╭─ Study text
Pancorius wesolowskae is a species of jumping spider in the genus Pancorius that lives in China. The species was first described in 2020 by Wei-Hang Wang and Cheng Wang. The spider is large, measuring between 6.3 and 7.93 mm in overall length. The carapace is dark brown and the opisthosoma dark grey with a pattern of light and dark. The female is larger than the male but otherwise very similar in colouration. The female spider is similar to Pancorius wangdicus but differs in have slit-shaped copulatory openings compared to the other species. The male has a blunter and shorter retrolateral tibial apophysis than the related Pancorius cadus.

==Taxonomy==
Pancorius wesolowskae is a jumping spider that was first described by Wei-Hang Wang and Cheng Wang in 2020. The species is named after the Polish arachnologist Wanda Wesołowska. It was allocated to the genus Pancorius, which had been first described by Eugène Simon in 1894. The genus is one of 32 in the subtribe Plexippina in the tribe Plexippini. The subtribe is similar to Wayne Maddison's idea of Plexippinae. The spiders are predominantly found in Afro-Eurasia, and hard to differentiate. For example, the genera Evarcha, Hyllus and Pancorius are very similar in many morphological respects except size. Maddison listed the tribe in the clade Simonida. In 2016, it had been grouped with eight other genera of jumping spiders under the name Evarchines, named after the related genus Evarcha, by Jerzy Prószyński.
╰─
▶ Exercise tasks:
• A. Using the Pancorius wesolowskae text, explain in one to three sentences why Jerzy Prószyński's 2016 group of genera was called Evarchines.
• B. Repeat the part of the Pancorius wesolowskae text starting with "Pancorius wesolowskae is a species" and going on through "related Pancorius cadus.".
The records have nothing to do with the Pancorius wesolowskae text.
╭─ Dataset entries
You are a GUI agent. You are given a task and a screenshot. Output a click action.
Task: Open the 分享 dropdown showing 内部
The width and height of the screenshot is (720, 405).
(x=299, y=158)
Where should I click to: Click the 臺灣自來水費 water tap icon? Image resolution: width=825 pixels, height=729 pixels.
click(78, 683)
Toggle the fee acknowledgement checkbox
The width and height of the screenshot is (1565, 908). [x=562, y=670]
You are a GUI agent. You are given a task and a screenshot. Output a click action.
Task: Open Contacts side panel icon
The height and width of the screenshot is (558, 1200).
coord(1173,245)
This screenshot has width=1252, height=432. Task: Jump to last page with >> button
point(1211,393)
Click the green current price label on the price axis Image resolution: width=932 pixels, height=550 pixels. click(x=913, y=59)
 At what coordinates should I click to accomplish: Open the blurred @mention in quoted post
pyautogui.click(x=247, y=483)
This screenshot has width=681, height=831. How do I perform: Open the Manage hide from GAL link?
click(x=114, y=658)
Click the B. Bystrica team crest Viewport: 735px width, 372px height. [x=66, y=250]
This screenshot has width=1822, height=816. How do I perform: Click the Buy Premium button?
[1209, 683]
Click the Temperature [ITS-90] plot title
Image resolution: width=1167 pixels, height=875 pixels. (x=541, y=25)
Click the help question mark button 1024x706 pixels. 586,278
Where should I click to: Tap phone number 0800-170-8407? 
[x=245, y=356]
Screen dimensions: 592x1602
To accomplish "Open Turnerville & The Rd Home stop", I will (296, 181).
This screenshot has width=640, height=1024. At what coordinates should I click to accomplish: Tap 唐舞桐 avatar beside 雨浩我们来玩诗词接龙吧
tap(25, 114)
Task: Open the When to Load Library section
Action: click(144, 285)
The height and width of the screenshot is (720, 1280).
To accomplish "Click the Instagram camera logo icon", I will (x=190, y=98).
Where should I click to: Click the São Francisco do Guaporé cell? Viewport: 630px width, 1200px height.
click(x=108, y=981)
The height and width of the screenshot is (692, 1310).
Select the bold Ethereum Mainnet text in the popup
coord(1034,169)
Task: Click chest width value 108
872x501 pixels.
╰─
▶ Solution list:
• A. The group was named Evarchines after the related genus Evarcha.

• B.
Pancorius wesolowskae is a species of jumping spider in the genus Pancorius that lives in China. The species was first described in 2020 by Wei-Hang Wang and Cheng Wang. The spider is large, measuring between 6.3 and 7.93 mm in overall length. The carapace is dark brown and the opisthosoma dark grey with a pattern of light and dark. The female is larger than the male but otherwise very similar in colouration. The female spider is similar to Pancorius wangdicus but differs in have slit-shaped copulatory openings compared to the other species. The male has a blunter and shorter retrolateral tibial apophysis than the related Pancorius cadus.